Hereditary myopathy with early respiratory failure (HMERF) is a rare, autosomal dominant titinopathy of adult onset, characterized by slowly progressive weakness and disproportionately early diaphragmatic weakness (1). Hallmark findings include titin A-band mutation, early semitendinosus involvement on muscle MRI and distinctive histopathologic features (1). Due to the phenotypic variability and relatively recent recognition of causative mutations, HMERF is likely underdiagnosed and presents a diagnostic challenge (2, 3, 4).
A 61-year-old male presented with 3 years of progressive weakness in lower and then upper extremities, along with distal paresthesia and muscle cramping. He denied respiratory symptoms or family history of neuromuscular disease.
The examination revealed mild right hip flexion, bilateral finger abduction and neck extension weakness with bilateral quadriceps atrophy. Sensation was diminished distally to vibration and pinprick, with normal reflexes aside from trace ankle jerks bilaterally. Prior nerve conduction study (NCS) concluded possible chronic inflammatory demyelinating polyneuropathy (CIDP), based on absent H-reflexes and mildly prolonged peroneal F-wave responses. IVIG treatment was ineffective with course complicated by sigmoid abscess.

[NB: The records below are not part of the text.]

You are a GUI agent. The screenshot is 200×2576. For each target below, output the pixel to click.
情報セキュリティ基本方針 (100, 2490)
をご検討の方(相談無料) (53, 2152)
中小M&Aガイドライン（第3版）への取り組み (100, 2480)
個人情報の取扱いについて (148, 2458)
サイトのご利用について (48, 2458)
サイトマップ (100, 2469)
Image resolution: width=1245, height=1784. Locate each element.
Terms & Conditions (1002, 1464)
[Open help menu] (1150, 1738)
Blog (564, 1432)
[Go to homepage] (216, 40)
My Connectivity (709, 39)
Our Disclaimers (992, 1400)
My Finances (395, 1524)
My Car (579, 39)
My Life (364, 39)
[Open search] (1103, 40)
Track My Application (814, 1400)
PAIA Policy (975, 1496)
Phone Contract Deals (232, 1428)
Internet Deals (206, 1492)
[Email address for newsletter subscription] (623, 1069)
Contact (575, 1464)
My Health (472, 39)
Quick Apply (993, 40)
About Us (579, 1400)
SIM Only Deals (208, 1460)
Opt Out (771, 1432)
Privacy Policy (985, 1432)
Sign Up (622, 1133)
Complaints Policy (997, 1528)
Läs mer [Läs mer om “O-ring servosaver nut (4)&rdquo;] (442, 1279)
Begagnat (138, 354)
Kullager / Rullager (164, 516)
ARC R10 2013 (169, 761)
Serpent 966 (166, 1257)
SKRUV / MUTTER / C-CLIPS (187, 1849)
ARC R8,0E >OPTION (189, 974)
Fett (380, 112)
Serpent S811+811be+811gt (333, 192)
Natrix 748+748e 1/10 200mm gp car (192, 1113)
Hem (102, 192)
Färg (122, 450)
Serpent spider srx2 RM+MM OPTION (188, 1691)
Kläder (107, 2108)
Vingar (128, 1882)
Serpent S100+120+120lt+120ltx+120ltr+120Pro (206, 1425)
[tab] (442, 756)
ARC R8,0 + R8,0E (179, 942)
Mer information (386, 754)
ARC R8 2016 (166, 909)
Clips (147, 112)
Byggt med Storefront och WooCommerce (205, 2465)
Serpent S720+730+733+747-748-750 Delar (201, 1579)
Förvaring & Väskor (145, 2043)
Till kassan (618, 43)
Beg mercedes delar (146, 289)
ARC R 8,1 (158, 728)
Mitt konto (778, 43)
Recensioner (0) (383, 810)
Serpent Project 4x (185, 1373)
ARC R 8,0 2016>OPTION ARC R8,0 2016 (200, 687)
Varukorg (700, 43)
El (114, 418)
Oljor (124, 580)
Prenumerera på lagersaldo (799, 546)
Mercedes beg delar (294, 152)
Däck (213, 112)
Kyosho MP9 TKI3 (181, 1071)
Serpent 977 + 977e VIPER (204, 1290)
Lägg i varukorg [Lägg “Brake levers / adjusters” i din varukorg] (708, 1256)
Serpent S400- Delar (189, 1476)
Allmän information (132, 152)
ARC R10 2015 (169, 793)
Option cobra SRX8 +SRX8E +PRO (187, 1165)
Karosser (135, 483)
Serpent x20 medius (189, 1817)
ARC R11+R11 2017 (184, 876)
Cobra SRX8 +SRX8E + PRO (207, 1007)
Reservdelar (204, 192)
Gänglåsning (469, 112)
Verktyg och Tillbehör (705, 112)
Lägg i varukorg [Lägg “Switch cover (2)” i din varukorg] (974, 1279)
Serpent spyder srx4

Updated electromyography and NCS demonstrated myopathic motor units in the right iliopsoas with no demyelinating features. MRI showed multifocal muscle edema preferentially involving semimembranosus and long biceps femoris muscles. Creatinine kinase was elevated to 605 U/L (30-200 U/L). Metabolic myopathy gene panel resulted in pathogenic missense mutation c.95195C>T (p.Pro31732Leu) in the titin gene, consistent with diagnosis of HMERF.
Atypical features such as sensory symptoms, no known family history, later age of onset and absence of respiratory involvement can obscure the diagnosis of HMERF. Careful clinical and electrodiagnostic re-evaluation followed by MRI and genetic testing revised the diagnosis from CIDP to HMERF with discontinuation of unnecessary immunotherapy. This case contributes to recognizing a more comprehensive breadth of phenotypic presentations in HMERF patients.